Protein Kinases

Question 1

How many protein kinases are in the human genome?

Answer 1

> 500

Question 2

What does the AGC group of kinases induce?

Answer 2

Many classical second messenger-dependent kinases

Question 3

Give examples of kinases which AGC kinases induce

Answer 3

cyclic AMP/GMP dependent (PKA/PKG)
Phosphoinositide-activated (PKB/AKT)
Ca2+/ phospholipid-activated (PKC)

Question 4

Give examples of kinases which CaMK group induce

Answer 4

Ca2+/ calmodulin-dependent (CaMKs)
AMP-activated (AMPK)
AMPK-related kinases (ARKs)

Question 5

How was PKG probably made?

Answer 5

By a fusion of genes encoding the seperate R and C subunits of PKA-like ancestors

Question 6

What makes up the R subunit of PKA and PKG?

Answer 6

A dimerisation/ docking (DD) domain and two tandem domains which bind cAMP or cGMP, respectively

Question 7

What is the dimerisation/ docking domain for?

Answer 7

The dimerisation and subcellular targetting

Question 8

How does cAMP bind to PKA?

Answer 8

It binds to the C-terminus first and then the N-terminus but activation only occurs at the N-terminus

Question 9

What is the difference between the R subunit and C subunit of PKA and PKG?

Answer 9

They are fused in PKG and are seperate in PKA

Question 10

How do cAMP and cGMP bind to PKA and PKG, respectively?

Answer 10

Through positive co-operativity

Question 11

What is positive co-operativity?

Answer 11

Where when one binds it makes it easier for the other to bind

Question 12

In the absence of cAMP, what does PKA exist as?

Answer 12

An R2C2 complex and is inactive

Question 13

How does cAMP impact the R2C2 structure?

Answer 13

When it binds, it causes active C subunits to dissociate

Question 14

What is the linker region between cAMP-binding domain and DD sensitive to?

Answer 14

Proteolysis

Question 15

What does the linker region form when it undergoes proteolysis?

Answer 15

A flexible hinge

Question 16

What two isoforms do R subunit occur as?

Answer 16

RI and RII

Question 17

Describe the RI hinge region

Answer 17

It contains a pseudosubstrate sequence which resembles a substrate but lacks a phosphorylatable serine/threonine residue

Question 18

Describe the RII hinge region

Answer 18

It has a phosphorylation site

Question 19

Where does the kinase bind to PKA in the inactive conformation of RI

Answer 19

The pseudosubstrate domain

Question 20

Why does PKA not phosphorylate every serine or threonine in a protein?

Answer 20

They have to have conserved sequence features or motif around the phosphorylated residue

• Basic residues, Arg or Lys, at position P-2, P-3 and sometimes P-6, to the phosphorylated site
• Hydrophobic residue, e.g.
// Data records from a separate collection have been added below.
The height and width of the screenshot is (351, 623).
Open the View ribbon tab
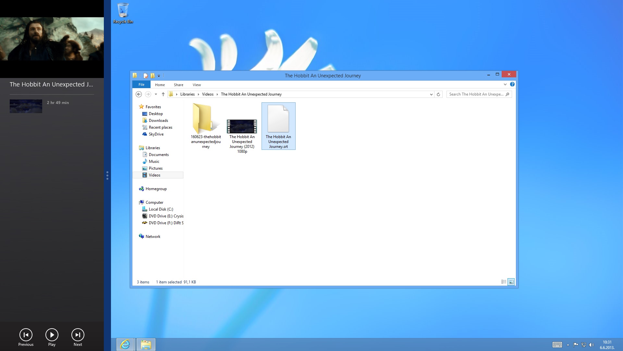pyautogui.click(x=197, y=85)
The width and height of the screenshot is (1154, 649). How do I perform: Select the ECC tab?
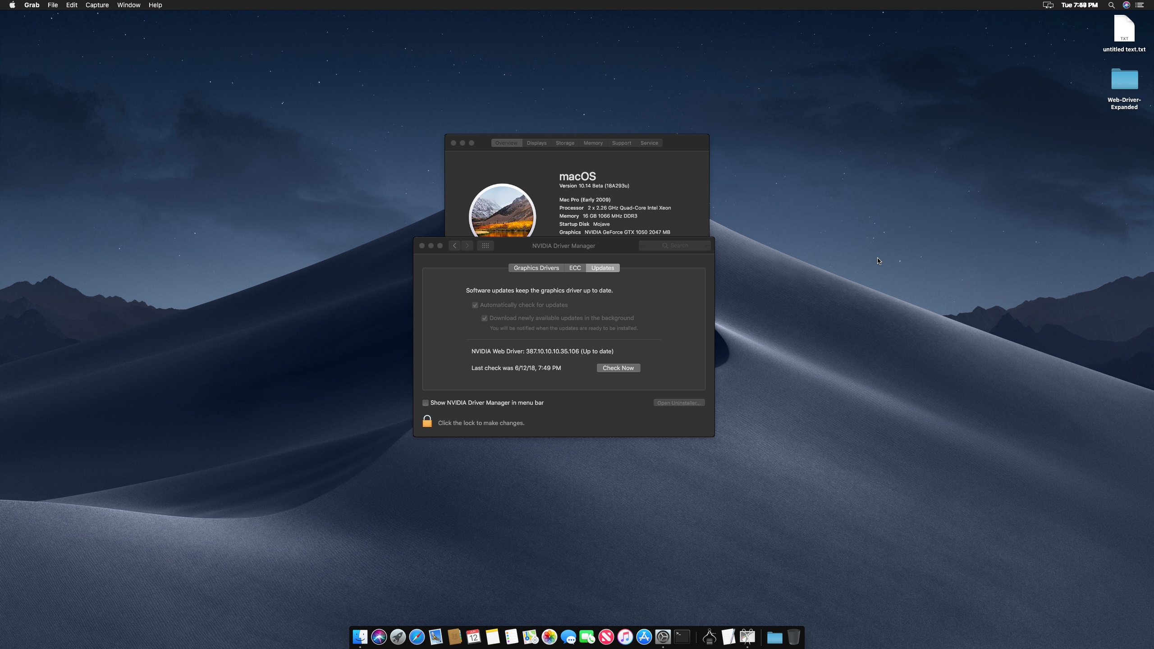click(x=575, y=268)
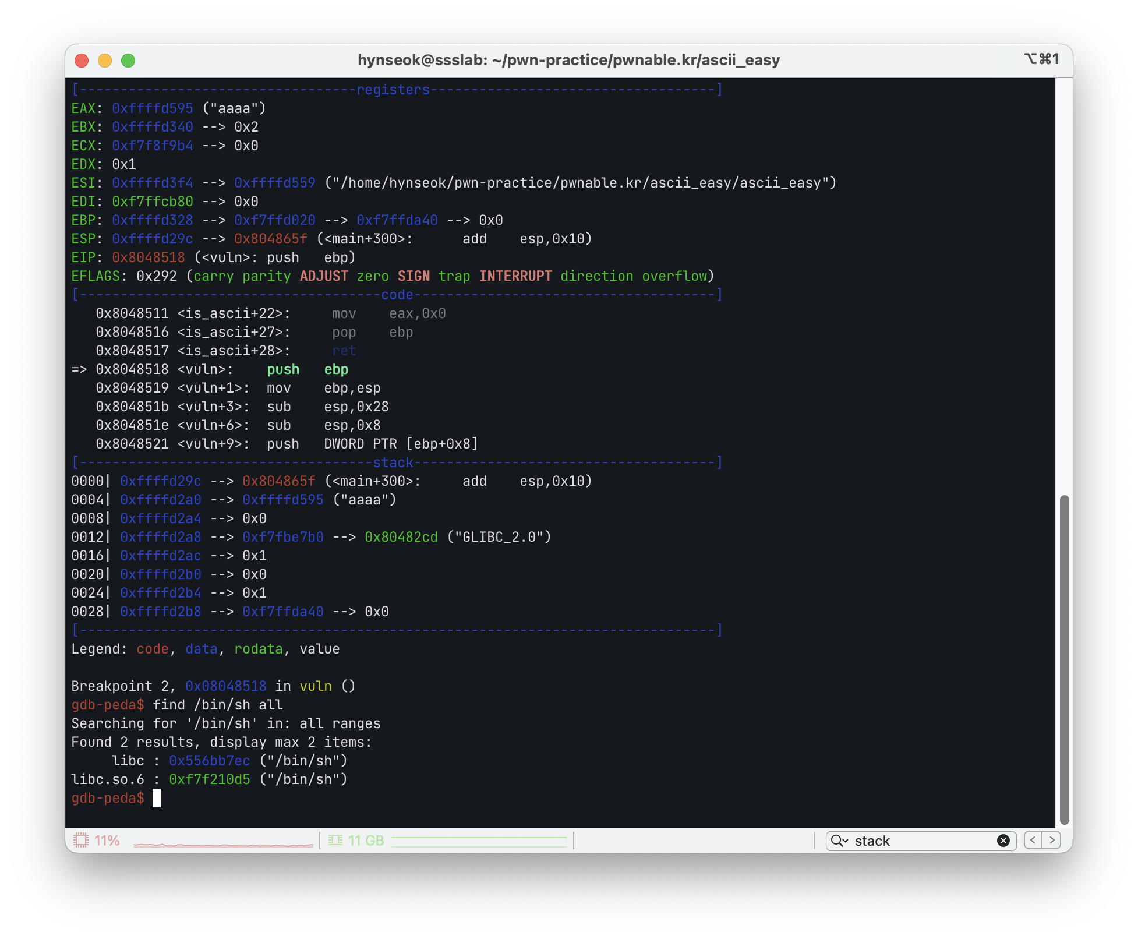The width and height of the screenshot is (1138, 939).
Task: Click the CPU usage chip icon
Action: click(x=80, y=841)
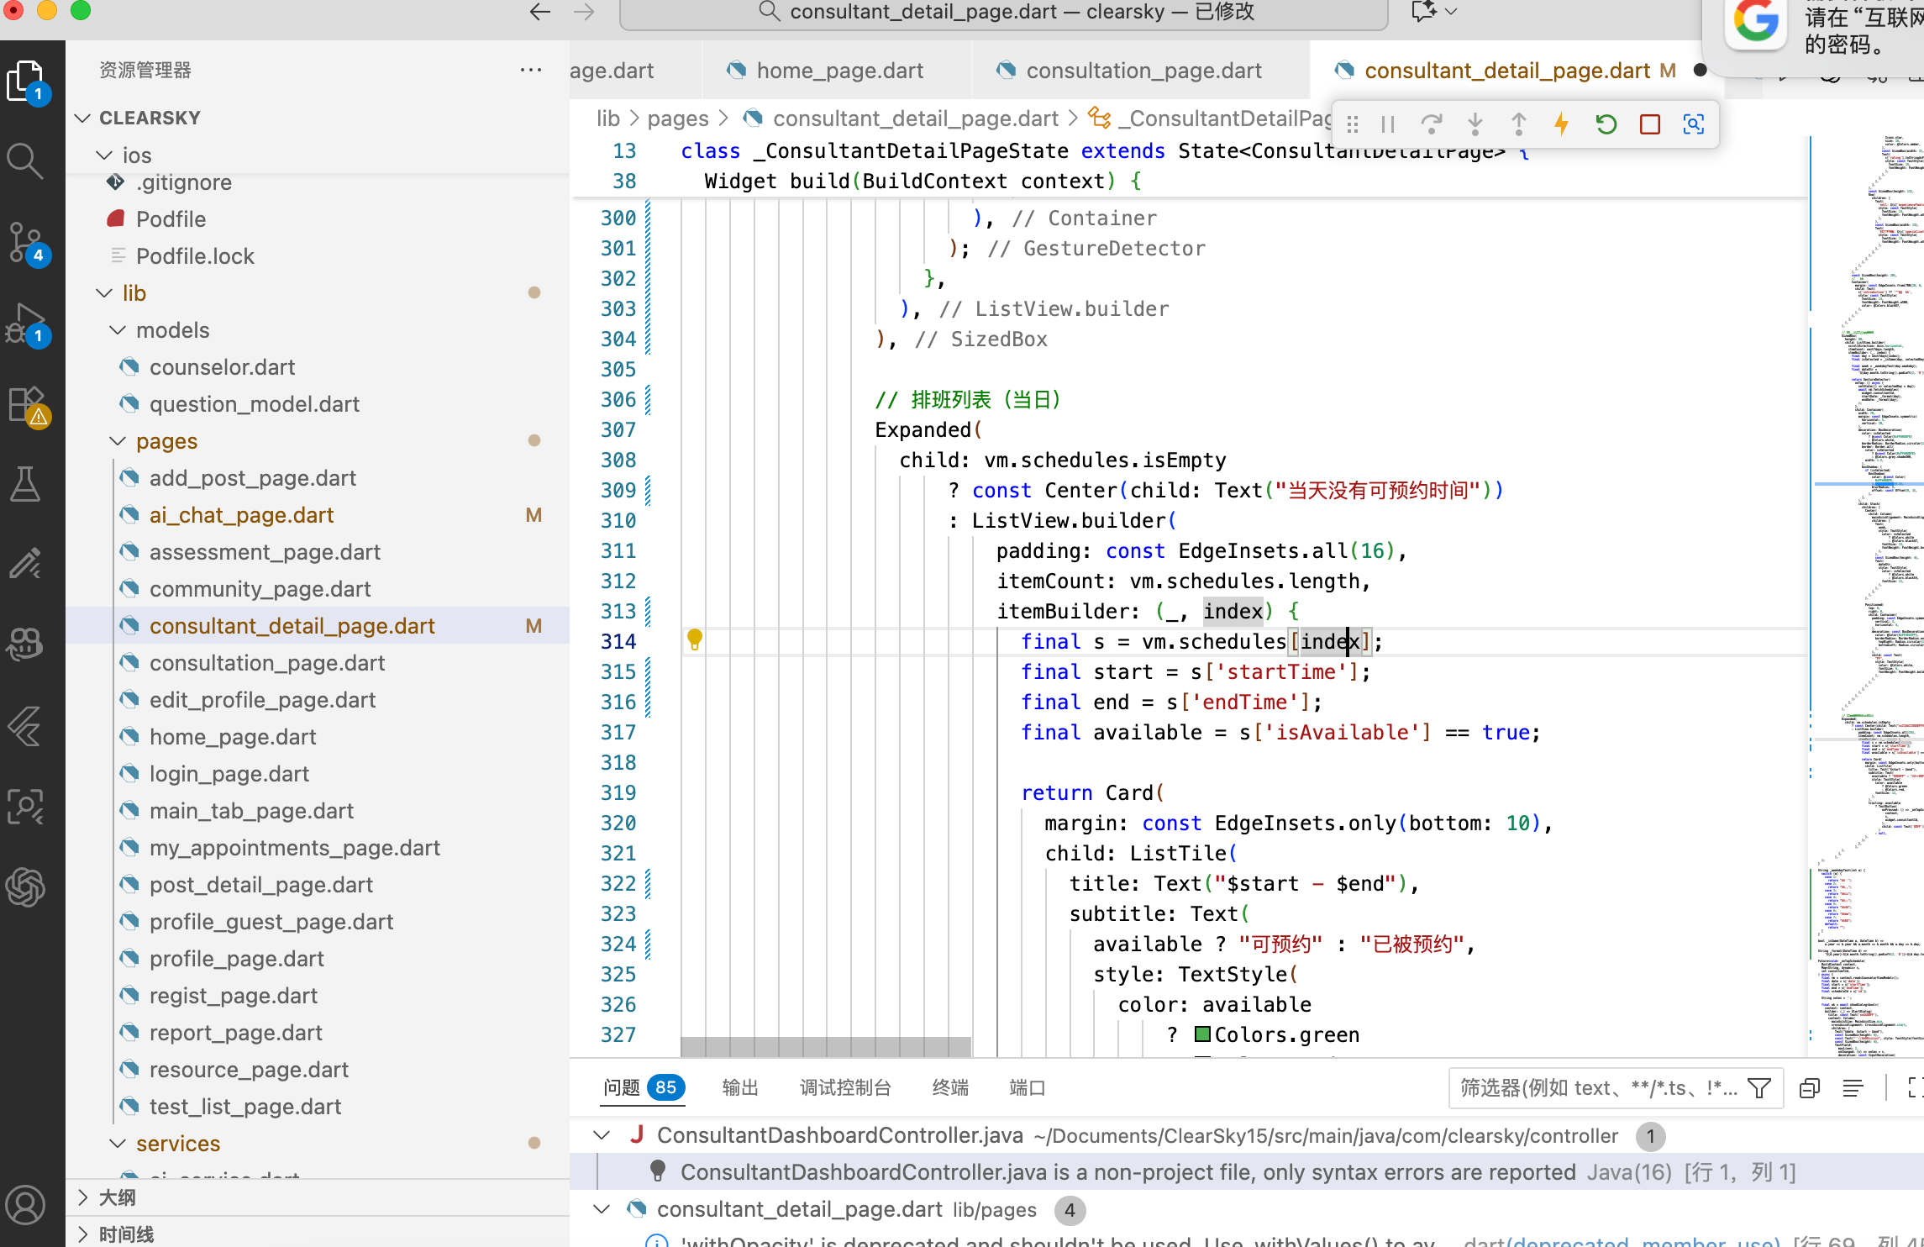This screenshot has width=1924, height=1247.
Task: Switch to 终端 terminal panel tab
Action: [949, 1088]
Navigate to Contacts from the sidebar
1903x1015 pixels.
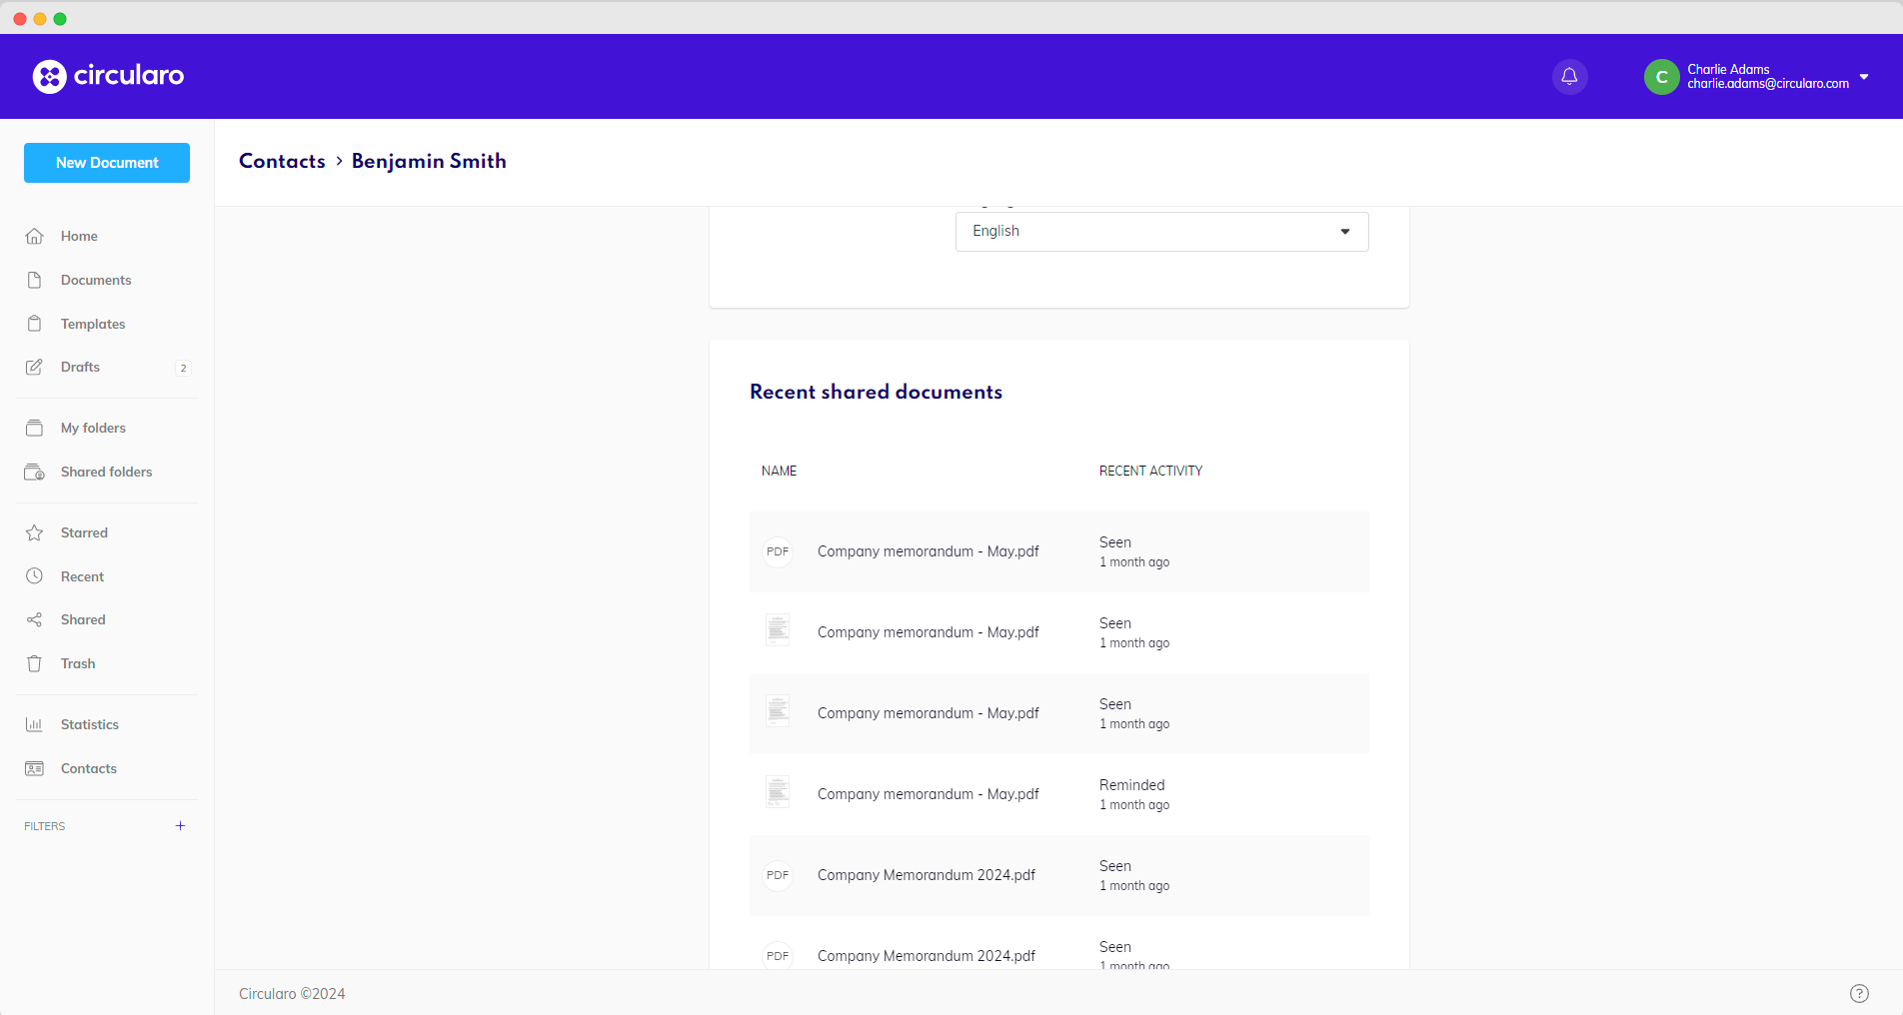point(34,768)
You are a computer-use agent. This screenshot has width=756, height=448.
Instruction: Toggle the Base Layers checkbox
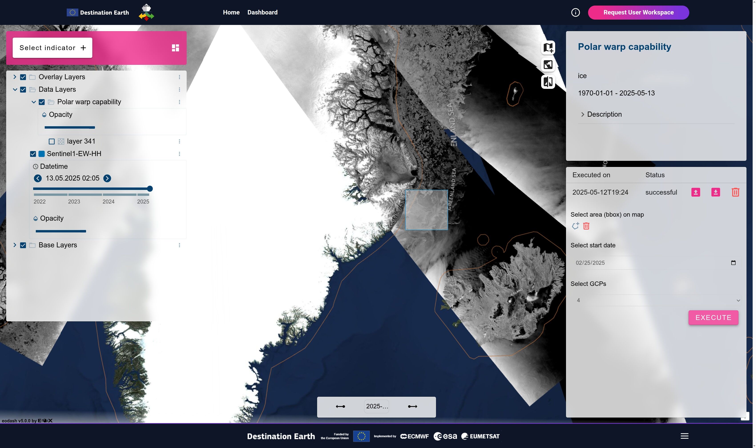[x=23, y=245]
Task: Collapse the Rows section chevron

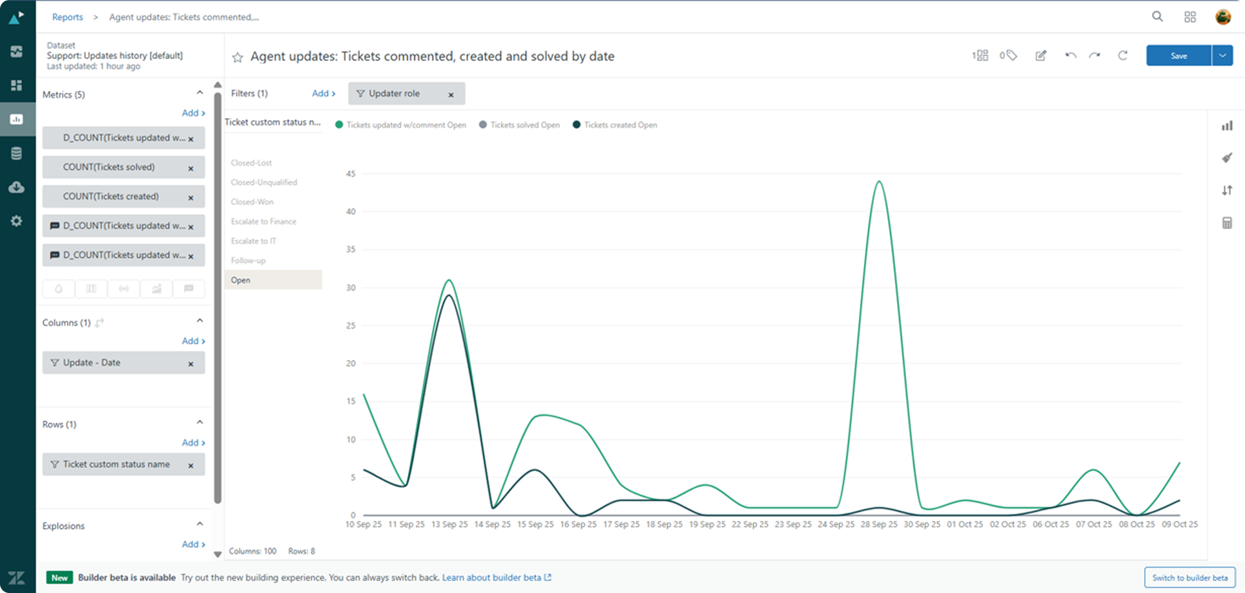Action: 199,422
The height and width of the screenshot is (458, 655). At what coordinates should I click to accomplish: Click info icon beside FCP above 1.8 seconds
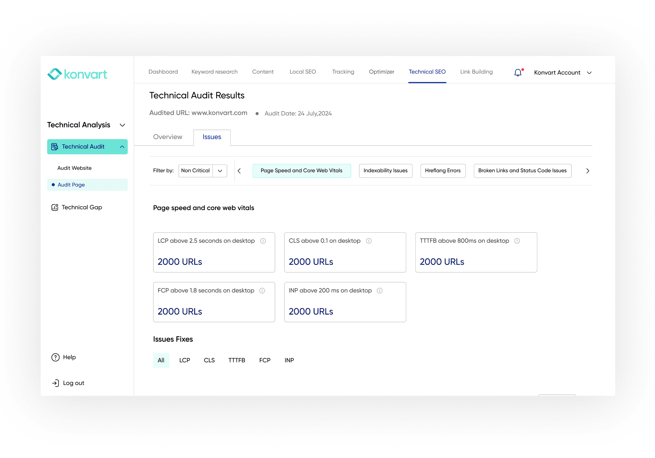[262, 290]
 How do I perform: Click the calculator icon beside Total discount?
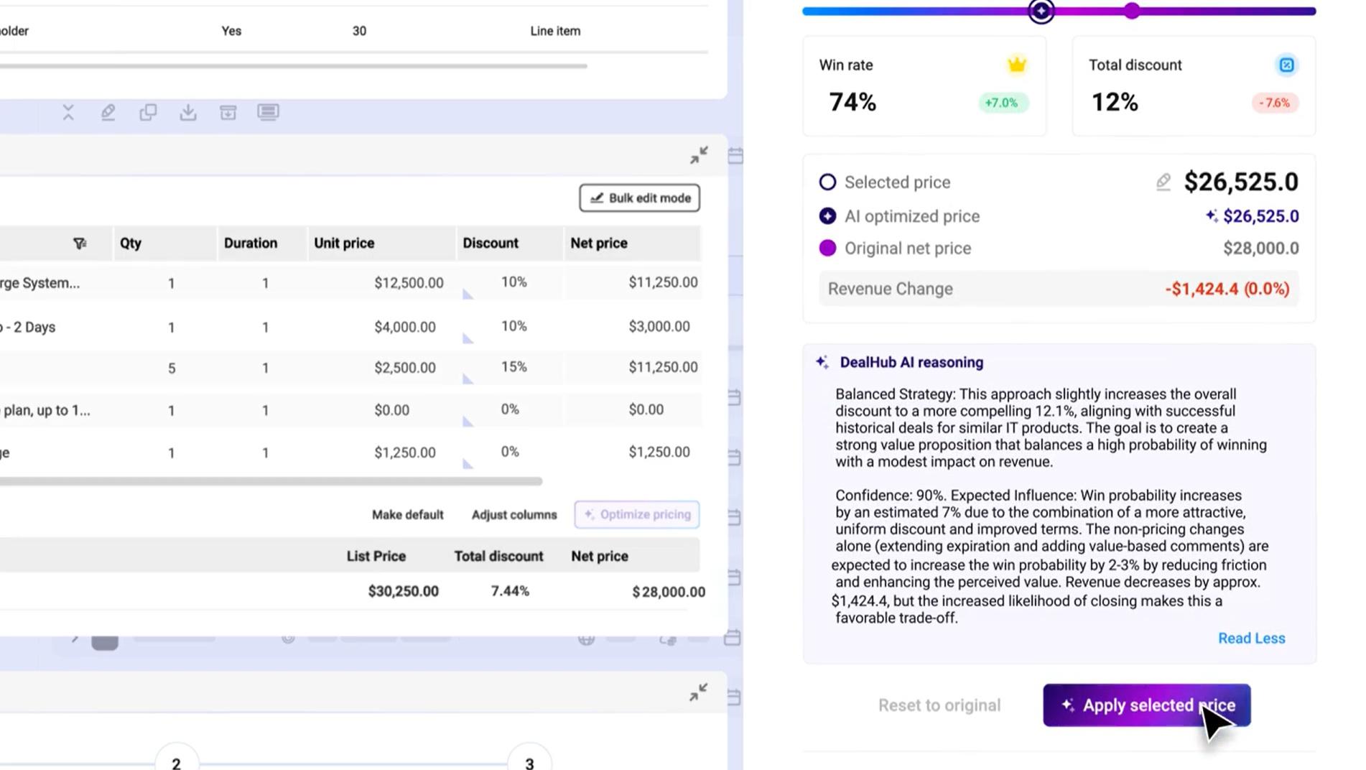pyautogui.click(x=1287, y=65)
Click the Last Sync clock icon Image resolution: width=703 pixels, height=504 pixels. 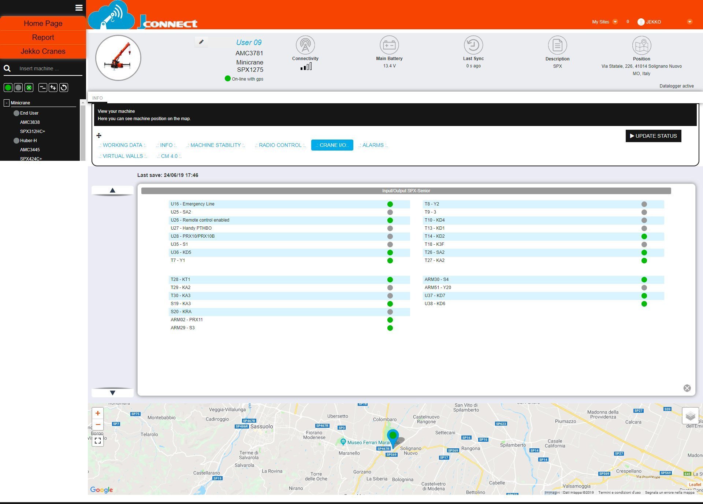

Leu, Ile, Val, Phe or Met, at P+1

Question 21

What does PKA catalytic subunit contain?

Answer 21

A small N-terminal lobe and a larger C-terminal lobe

Question 22

What are used to stop kinases phosphorylating their substrates all the time?

Answer 22

Substrate analogues

Question 23

Name and describe a PKA substrate analogue

Answer 23

Protein kinase inhibitor
Has the sequence motif Arg-x-x-Arg-Arg-x-Ala-Ile
it is not phosphorylated since there is an Ala instead of a Ser

Question 24

How does PKI protein inhibit PKA?

Answer 24

binds like a substrate and blocks the binding domain

Question 25

Where does MgATP bind to PKA?

Answer 25

Deep within the cleft between the 2 lobes

Question 26

What does ATP binding to PKA induce?

Answer 26

Closure of the N- and C-lobes by flexing the hinge region between them

Question 27

Where does the pseudosubstrate bind?

Answer 27

Partly to the groove on the C-lobe and partly to the cleft between N- and C-lobes

Question 28

What is the kinase domain sequence?

Answer 28

G50xGxxG–K72–E91–RD166LKxxN–D184FG–T197–APE208–R280–

Question 29

Describe the GxGxxG motif

Answer 29

It is a loop which closes over the phosphate group of ATP
It interacts with the adenine moiety of ATP
Glycine has only a H side chain which can restrict the ATP binding site

Question 30

Describe the K72 motif

Answer 30

Has a -NH3+ group on its side chain

Binds to the negatively charged alpha and beta phosphates of ATP

Question 31

Describe the E91 motif

Answer 31

Has a -CO2- on its side chain

interacts with K72 side chain to stabilise the structure of the N-lobe

Question 32

Describe the D166 motif

Answer 32

acts in the catalytic mechanism

Question 33

Describe the D184 motif

Answer 33

Has a -CO2- which interacts with Mg2+ bound to beta and gamma phosphates of ATP

Question 34

Describe the T197 motif

Answer 34

part of the activation loop
lies between the DFG and APE motif
in most protein kinases, has to be phosphorylated to be activated

Question 35

Describe the E208 motif

Answer 35

the -CO2- side chain interacts with the -NH3+ side chain of R280
Anchors the activation loop to the core of the large lobe

Question 36

What do the positively charged nitrogens of P-6, P-3 and P-2 of PKI bind to?

Answer 36

Negatively charged oxygens on glutamate side chains (Glu-203, -170 and -230) in the large lobe

Question 37

What does the hydrophobic isoleucine at P+1 interact with?

Answer 37

P+1 pocket

Question 38

What is the P+1 pocket

Answer 38

A hydrophobic pocket on the large lobe formed by Leu198, Cys199, Pro202 and Leu205

Question 39

What is the pseudosubstrate sequence of the RI regulatory subunit?

Answer 39

RRGAI

Question 40

At what position is PKA phosphorylated to become activated?

Answer 40

Thr197 in the activation loop

Question 41

How does PKA phosphorylation induce PKA activation

Answer 41

The negatively charged phosphate on Thr197 binds in the positively charged pocket formed by the side chains of 3 basic residues
Causes a conformational change

Question 42

What 3 basic residues form the positively charged pocket?

Answer 42

His87
Arg165
Lys189

Question 43

Where is His87?

Answer 43

In the C-helix

Question 44

Where is Arg165?

Answer 44

Adjacent to Asp166